There are, of course, many documented problems with plastic bag bans. The most discussed, of course, is the possibility of lead contamination through food stored in the bag.
But there are also several counterintuitive problems created by bag bans:
When communities ban plastic grocery bags or charge fees for their use, local stores sell more plastic garbage bags, according to a new study.
The reason for this is that people often reuse plastic grocery bags as trash can liners; when the free source of such bags goes away, people seek out purchased substitutes. The findings add to a growing body of research demonstrating that policies designed to reduce plastic waste can have unintended consequences that erode their effectiveness…..
….Huang and Richard Woodward, an economist at Texas A&M University in College Station, used retail store scanner data to track sales of plastic garbage bags at stores in four jurisdictions: Washington, D.C., and Montgomery County, Maryland, which charge $0.05 per paper or plastic bag, and San Luis Obispo County and Santa Clara County, both in California, which have banned plastic grocery bags. They researchers compared garbage bag sales in these counties to sales in a composite of counties without such policies.

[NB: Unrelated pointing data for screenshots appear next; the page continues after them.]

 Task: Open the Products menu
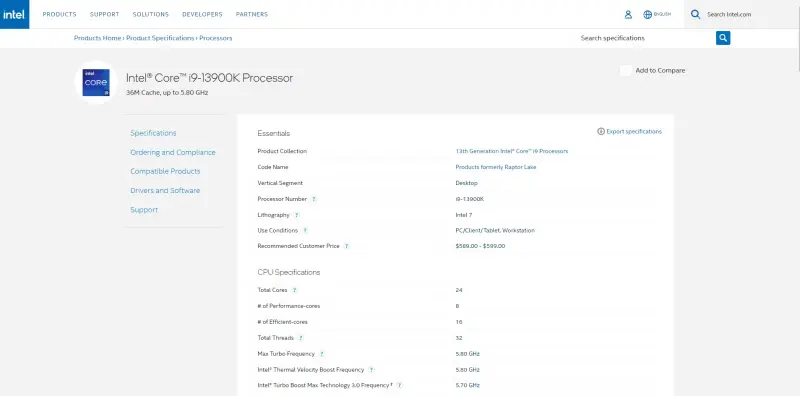(x=59, y=14)
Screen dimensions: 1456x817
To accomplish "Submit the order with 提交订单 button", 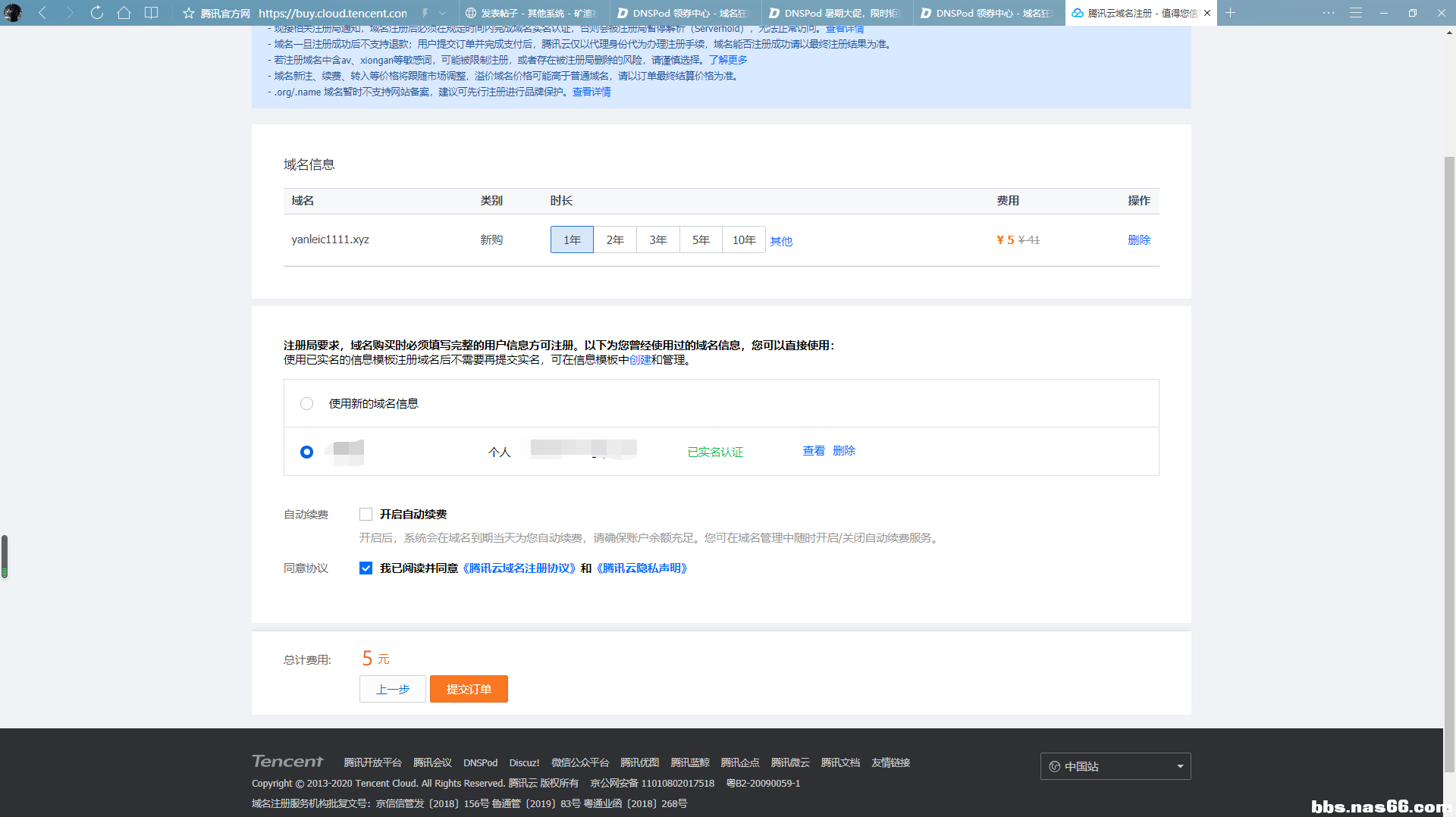I will point(469,689).
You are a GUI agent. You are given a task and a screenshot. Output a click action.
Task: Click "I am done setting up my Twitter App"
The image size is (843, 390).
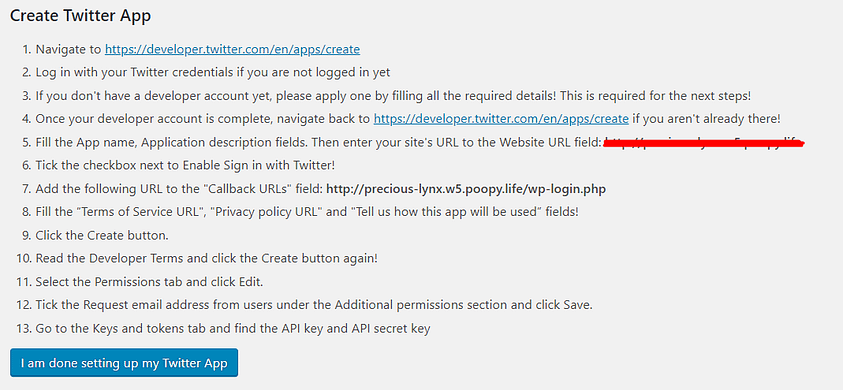tap(124, 363)
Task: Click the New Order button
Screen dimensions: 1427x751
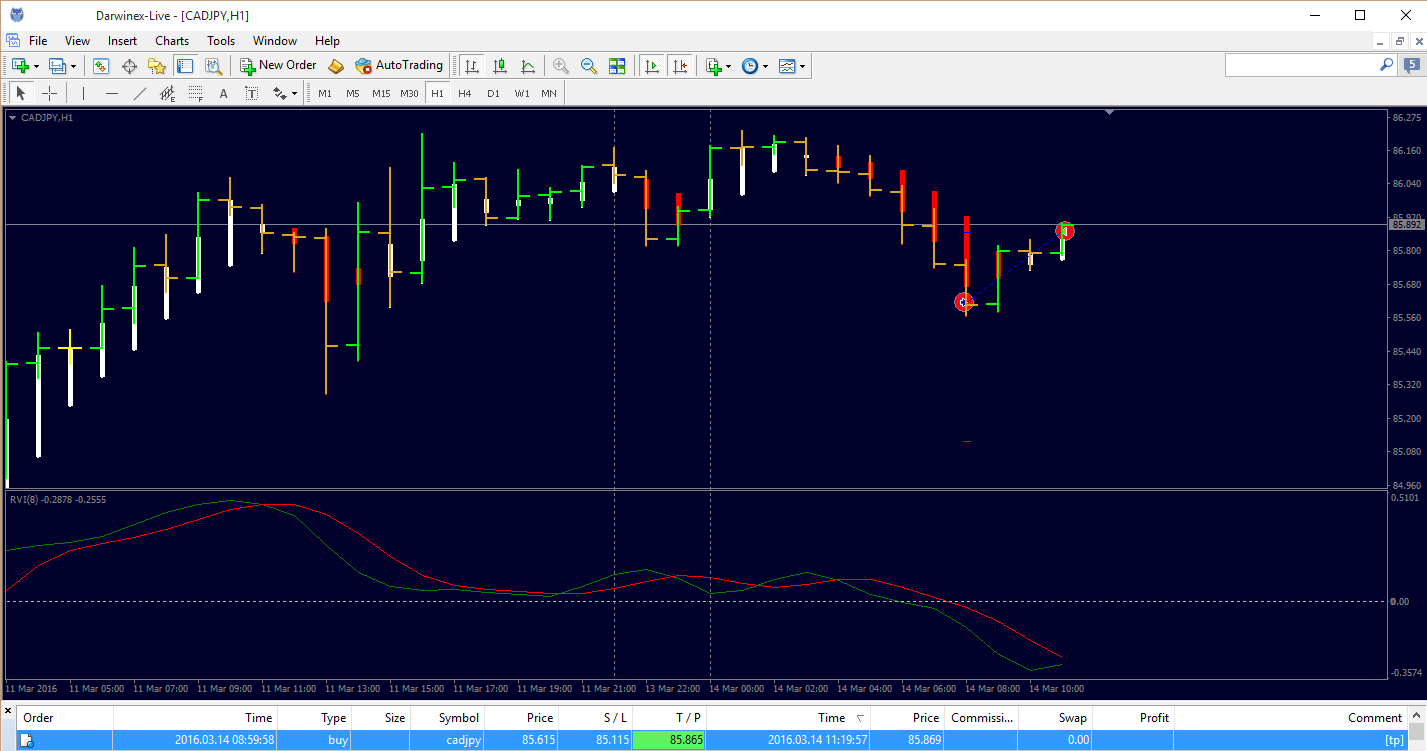Action: [278, 66]
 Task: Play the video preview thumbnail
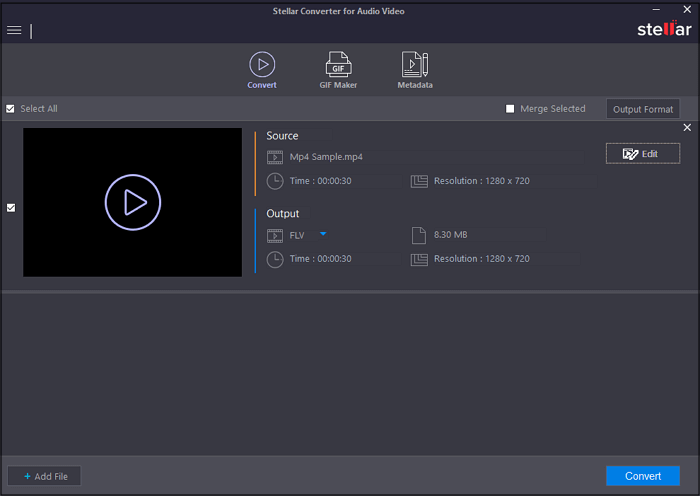[132, 203]
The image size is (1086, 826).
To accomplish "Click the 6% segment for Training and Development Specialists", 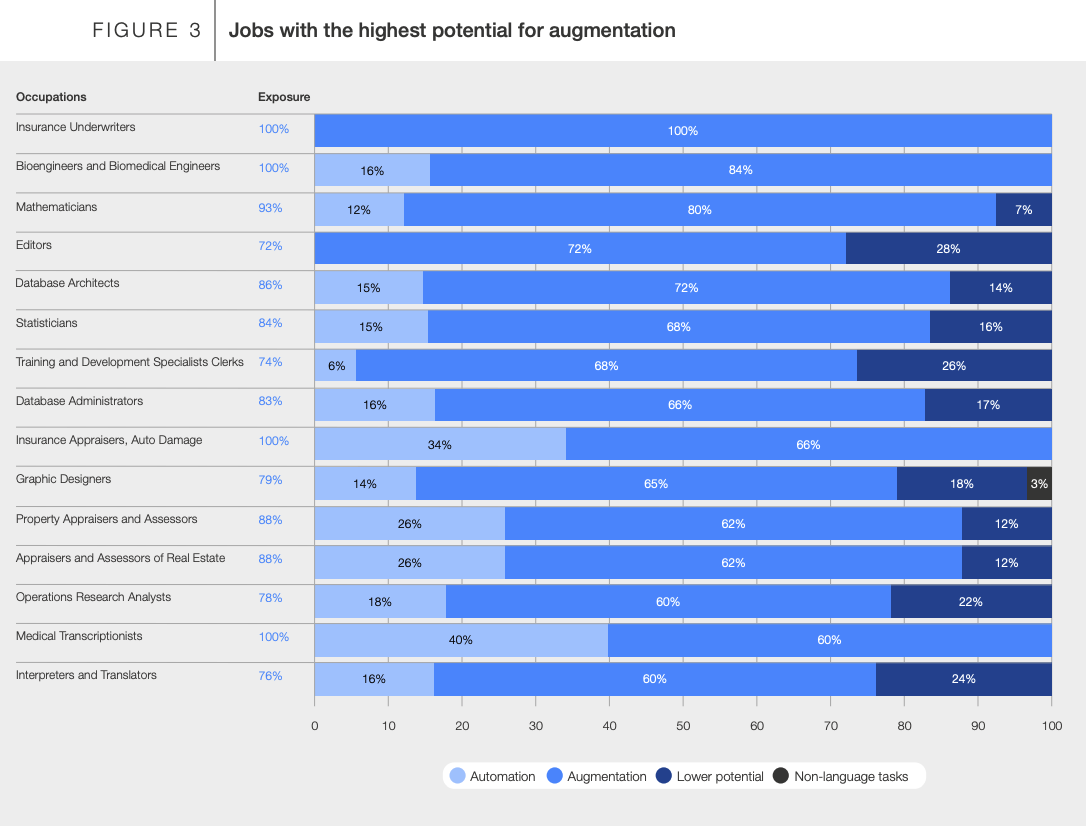I will pos(335,366).
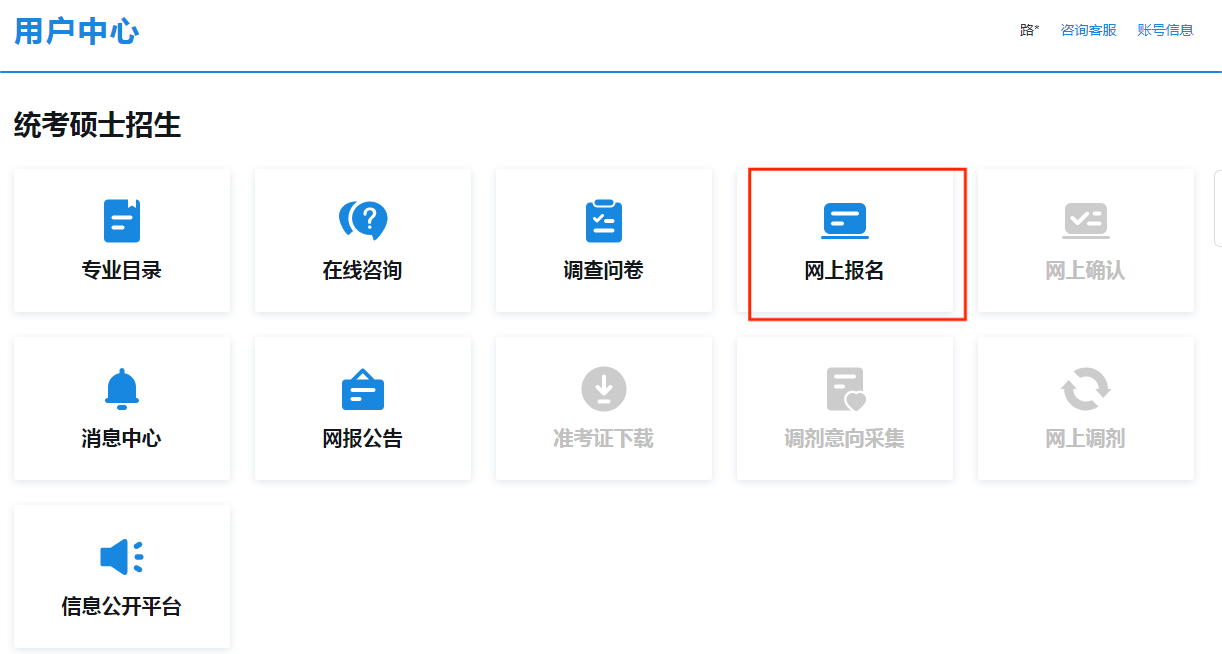This screenshot has height=654, width=1222.
Task: Open the 咨询客服 link in header
Action: (1088, 30)
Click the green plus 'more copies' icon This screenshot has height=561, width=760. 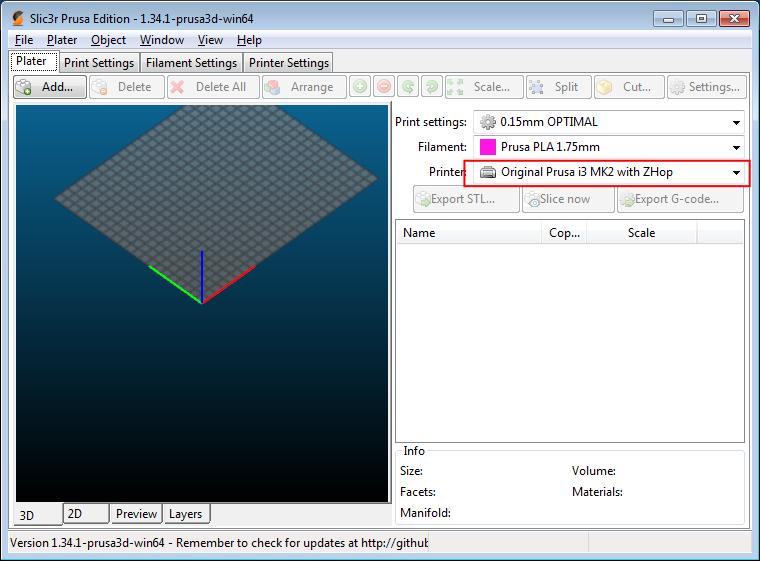(360, 87)
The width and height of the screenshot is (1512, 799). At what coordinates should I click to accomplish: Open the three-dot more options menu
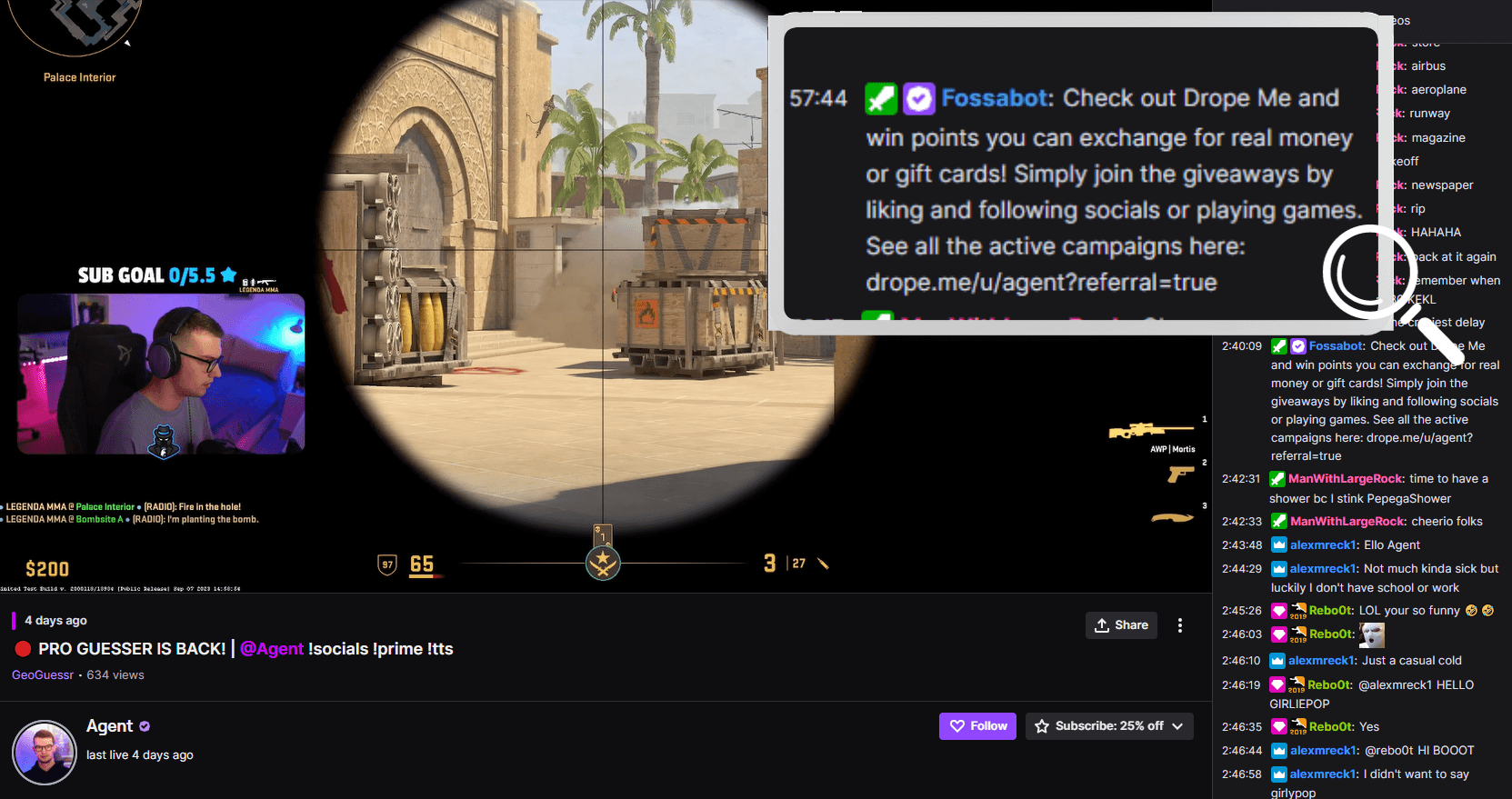point(1180,625)
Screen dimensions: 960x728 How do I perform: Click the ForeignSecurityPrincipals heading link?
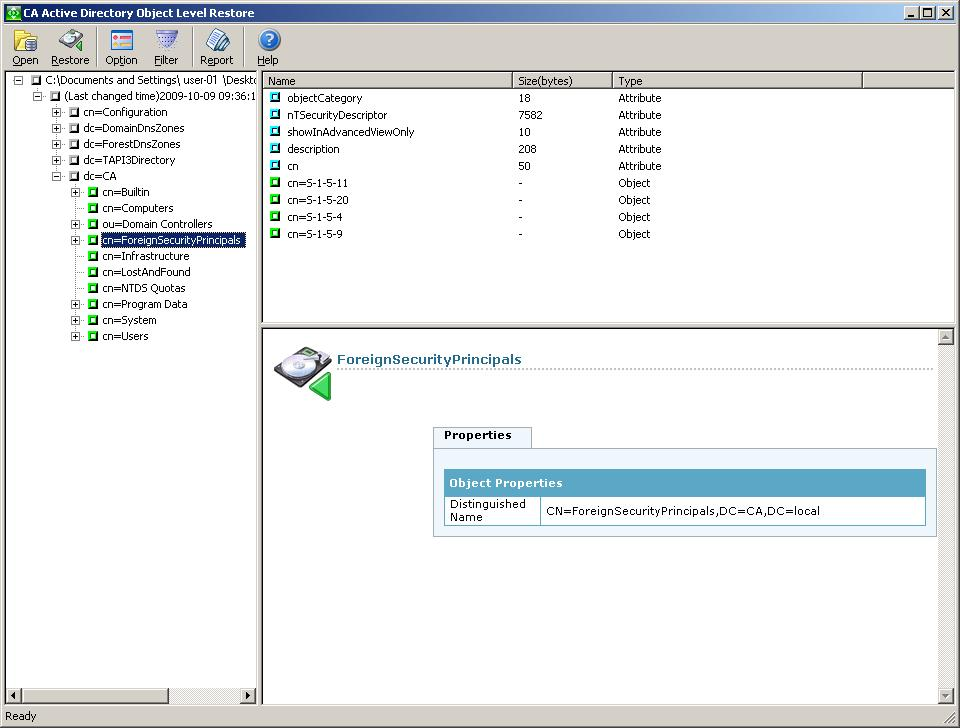tap(428, 359)
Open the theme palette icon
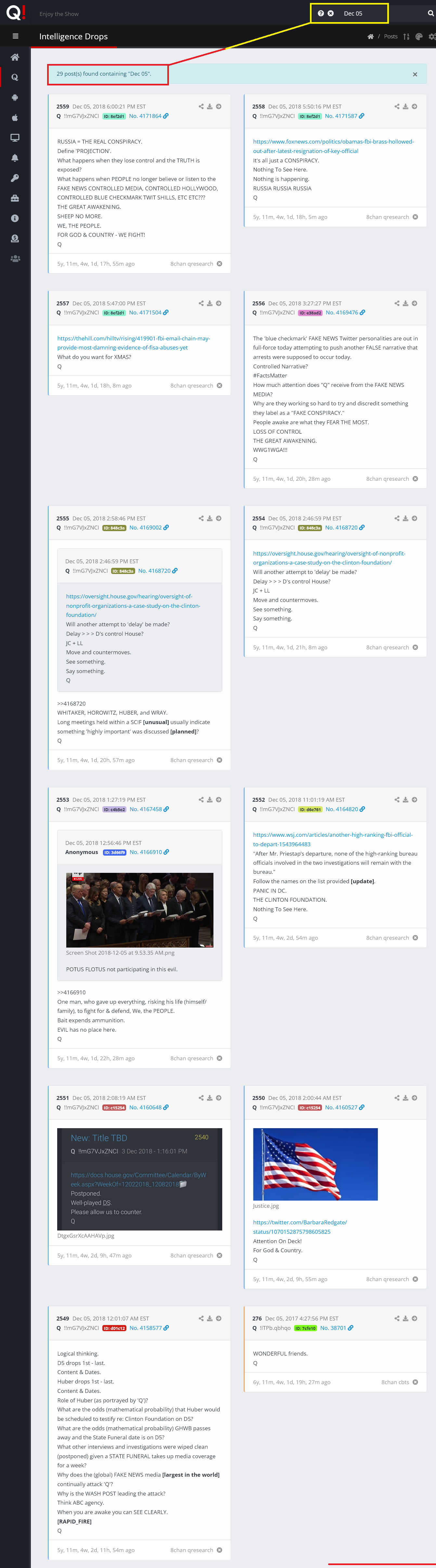The image size is (436, 1568). point(419,36)
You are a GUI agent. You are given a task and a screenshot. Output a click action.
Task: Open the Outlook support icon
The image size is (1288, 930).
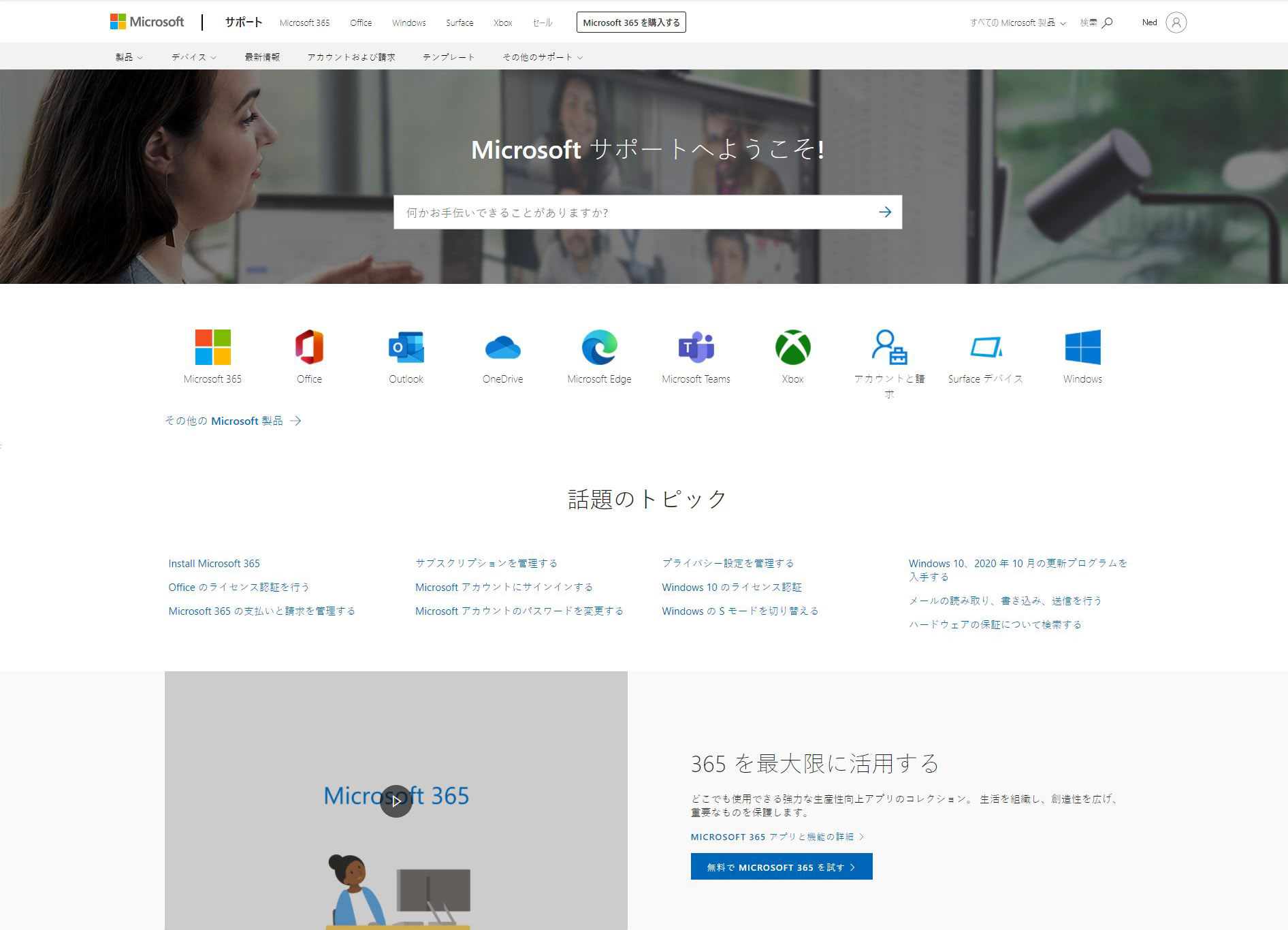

Prior to the onset of plastic bag regulations, sales of small plastic garbage bags were broadly similar across all counties. But the regulations led to a 55-101% increase in sales of 4-gallon garbage bags and a 54-129% increase in sales of 8-gallon garbage bags in the selected counties, the researchers report in the journal Environmental and Resource Economics.
When “single-use” bags get banned, the sale of larger, also single-use bags goes up exponentially:
By banning “single-use” plastic bags, Anne Arundel County (and other jurisdictions) have increased, not decreased, the amount of plastic being consumed by their residents. All while forcing the residents to pay a regressive tax on paper bags and forcing them to buy additional products to meet their family’s needs.
Bag bans are a thing wealthy liberals love to support because they can afford them, the regressive costs on working people be damned because it makes them feel like they are doing something to help the environment. They may feel that way, but the actual impact on plastic pollution is negligible.